--- START ---
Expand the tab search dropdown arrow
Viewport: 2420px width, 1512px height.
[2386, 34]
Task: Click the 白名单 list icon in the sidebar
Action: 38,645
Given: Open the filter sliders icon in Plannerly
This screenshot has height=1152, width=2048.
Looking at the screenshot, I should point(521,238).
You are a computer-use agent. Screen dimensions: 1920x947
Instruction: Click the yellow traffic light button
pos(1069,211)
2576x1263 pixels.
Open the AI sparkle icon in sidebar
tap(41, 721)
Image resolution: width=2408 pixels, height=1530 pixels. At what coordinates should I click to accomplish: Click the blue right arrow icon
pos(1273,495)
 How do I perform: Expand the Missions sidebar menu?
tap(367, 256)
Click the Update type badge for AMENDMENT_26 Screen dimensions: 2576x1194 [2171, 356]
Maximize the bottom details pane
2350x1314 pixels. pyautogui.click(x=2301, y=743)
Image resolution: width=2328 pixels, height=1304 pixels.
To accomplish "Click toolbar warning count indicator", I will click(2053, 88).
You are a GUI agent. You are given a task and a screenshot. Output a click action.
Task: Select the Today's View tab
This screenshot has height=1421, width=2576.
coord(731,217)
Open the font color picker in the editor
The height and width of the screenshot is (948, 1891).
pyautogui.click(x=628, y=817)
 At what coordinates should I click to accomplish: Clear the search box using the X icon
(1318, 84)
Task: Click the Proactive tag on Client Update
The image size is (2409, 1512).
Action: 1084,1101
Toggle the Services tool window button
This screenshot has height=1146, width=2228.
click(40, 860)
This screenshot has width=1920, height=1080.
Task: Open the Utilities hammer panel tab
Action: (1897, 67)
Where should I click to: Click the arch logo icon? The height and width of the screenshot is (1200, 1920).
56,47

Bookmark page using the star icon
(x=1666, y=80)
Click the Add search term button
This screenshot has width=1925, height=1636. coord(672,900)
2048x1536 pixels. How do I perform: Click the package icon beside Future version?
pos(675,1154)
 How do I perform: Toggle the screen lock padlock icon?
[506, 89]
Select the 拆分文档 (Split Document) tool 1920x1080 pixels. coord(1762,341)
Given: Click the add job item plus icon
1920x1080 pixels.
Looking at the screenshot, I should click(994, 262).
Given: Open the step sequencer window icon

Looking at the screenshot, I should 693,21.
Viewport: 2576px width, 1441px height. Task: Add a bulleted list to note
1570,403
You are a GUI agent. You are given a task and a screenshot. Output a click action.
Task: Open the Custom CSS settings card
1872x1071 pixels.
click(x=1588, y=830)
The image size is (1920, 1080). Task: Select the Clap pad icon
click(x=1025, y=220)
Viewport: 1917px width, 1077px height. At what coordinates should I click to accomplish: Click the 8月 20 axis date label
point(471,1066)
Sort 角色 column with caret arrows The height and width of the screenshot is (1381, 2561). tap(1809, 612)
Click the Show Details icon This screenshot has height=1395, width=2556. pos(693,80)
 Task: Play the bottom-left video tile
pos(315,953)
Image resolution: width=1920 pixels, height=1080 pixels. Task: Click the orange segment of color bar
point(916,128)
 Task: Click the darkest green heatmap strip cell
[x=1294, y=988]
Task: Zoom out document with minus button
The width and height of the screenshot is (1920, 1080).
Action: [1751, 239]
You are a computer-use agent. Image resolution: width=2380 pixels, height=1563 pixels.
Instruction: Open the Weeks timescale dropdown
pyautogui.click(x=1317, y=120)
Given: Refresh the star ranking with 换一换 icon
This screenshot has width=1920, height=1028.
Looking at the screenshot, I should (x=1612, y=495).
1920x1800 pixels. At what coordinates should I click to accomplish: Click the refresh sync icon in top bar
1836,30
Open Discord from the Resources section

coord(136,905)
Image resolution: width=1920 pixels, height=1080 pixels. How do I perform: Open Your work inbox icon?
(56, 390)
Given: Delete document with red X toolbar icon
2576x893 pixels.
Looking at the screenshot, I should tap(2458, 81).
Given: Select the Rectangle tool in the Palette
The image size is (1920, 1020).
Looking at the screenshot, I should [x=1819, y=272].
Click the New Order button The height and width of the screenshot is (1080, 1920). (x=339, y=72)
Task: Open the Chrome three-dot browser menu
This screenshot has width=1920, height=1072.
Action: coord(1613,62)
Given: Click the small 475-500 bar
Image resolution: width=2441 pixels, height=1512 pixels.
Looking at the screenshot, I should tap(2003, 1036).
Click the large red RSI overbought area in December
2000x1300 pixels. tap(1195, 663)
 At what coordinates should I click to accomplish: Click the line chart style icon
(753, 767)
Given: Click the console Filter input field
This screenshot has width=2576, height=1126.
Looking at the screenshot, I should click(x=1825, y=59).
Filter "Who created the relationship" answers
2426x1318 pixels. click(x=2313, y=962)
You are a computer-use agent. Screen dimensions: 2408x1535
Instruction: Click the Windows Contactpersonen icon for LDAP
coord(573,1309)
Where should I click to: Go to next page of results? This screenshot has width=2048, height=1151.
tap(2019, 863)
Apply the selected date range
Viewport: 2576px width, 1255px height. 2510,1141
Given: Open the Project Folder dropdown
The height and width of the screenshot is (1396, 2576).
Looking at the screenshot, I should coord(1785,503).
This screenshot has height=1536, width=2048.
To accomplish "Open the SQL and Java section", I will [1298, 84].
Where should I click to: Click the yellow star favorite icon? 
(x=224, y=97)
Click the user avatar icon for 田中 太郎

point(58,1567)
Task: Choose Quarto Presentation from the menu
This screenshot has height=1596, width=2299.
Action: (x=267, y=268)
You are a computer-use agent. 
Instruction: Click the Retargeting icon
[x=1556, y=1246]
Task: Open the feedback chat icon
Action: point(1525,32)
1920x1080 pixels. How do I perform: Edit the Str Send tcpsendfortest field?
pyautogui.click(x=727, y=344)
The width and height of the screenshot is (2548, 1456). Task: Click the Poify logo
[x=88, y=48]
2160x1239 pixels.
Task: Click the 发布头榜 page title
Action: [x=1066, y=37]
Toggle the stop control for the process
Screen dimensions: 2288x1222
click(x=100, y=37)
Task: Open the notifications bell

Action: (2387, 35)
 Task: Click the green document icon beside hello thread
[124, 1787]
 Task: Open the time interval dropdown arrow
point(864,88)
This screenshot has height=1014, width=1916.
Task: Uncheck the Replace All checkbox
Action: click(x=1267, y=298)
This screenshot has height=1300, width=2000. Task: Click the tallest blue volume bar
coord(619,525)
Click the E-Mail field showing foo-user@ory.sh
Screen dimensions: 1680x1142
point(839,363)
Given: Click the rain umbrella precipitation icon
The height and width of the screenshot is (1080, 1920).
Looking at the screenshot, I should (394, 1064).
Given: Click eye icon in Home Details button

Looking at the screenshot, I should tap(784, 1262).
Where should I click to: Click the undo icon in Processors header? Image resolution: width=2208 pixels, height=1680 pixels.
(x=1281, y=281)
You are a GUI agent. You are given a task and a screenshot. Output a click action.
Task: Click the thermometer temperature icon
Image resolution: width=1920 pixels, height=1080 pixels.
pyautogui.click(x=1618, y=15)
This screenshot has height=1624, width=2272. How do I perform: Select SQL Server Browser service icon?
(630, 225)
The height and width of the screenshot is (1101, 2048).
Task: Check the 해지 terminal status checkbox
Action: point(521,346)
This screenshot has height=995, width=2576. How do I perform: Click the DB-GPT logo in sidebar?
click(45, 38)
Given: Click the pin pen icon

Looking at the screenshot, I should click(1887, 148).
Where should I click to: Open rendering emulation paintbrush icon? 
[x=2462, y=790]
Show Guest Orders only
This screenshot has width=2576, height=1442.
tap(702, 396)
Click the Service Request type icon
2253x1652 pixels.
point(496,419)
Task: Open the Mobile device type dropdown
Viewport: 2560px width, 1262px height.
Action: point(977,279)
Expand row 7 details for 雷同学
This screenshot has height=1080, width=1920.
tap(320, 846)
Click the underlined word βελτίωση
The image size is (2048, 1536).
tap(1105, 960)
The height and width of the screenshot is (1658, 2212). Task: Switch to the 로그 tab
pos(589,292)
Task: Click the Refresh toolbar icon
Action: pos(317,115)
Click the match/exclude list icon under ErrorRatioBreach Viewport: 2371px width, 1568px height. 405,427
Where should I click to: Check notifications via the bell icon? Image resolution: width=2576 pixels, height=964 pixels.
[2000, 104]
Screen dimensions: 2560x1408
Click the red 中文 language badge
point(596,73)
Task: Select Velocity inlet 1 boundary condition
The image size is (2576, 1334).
--- END ---
**Task statement:** Identify each line in the records above containing the word "will"; copy those lines.

**Answer to the exercise:**
To accomplish "Click toolbar warning count indicator", I will click(2053, 88).
To accomplish "Open the SQL and Java section", I will [1298, 84].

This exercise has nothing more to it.